● Your objective
Locate the line that contains "This screenshot has width=1000, height=497.". Print it and every subsequent line through the final line of the records, exactly and only those.

[Stored data entries]
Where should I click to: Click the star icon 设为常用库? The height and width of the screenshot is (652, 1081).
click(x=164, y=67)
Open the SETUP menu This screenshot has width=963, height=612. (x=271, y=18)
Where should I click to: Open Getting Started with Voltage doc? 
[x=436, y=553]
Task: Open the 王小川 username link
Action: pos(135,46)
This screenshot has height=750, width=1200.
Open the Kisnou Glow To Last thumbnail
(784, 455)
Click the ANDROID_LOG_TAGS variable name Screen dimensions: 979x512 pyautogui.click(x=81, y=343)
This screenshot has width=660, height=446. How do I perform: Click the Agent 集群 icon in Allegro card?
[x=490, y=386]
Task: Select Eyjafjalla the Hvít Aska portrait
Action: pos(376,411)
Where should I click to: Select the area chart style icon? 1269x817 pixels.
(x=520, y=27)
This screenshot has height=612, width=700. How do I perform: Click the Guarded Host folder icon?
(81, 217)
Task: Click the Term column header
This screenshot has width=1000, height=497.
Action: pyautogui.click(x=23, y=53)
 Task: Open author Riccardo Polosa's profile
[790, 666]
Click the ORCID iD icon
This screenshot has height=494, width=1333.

● Output of the exercise
This screenshot has width=1000, height=497.
Action: pyautogui.click(x=23, y=53)
 Task: Open author Riccardo Polosa's profile
[790, 666]
Click the ORCID iD icon
This screenshot has height=494, width=1333.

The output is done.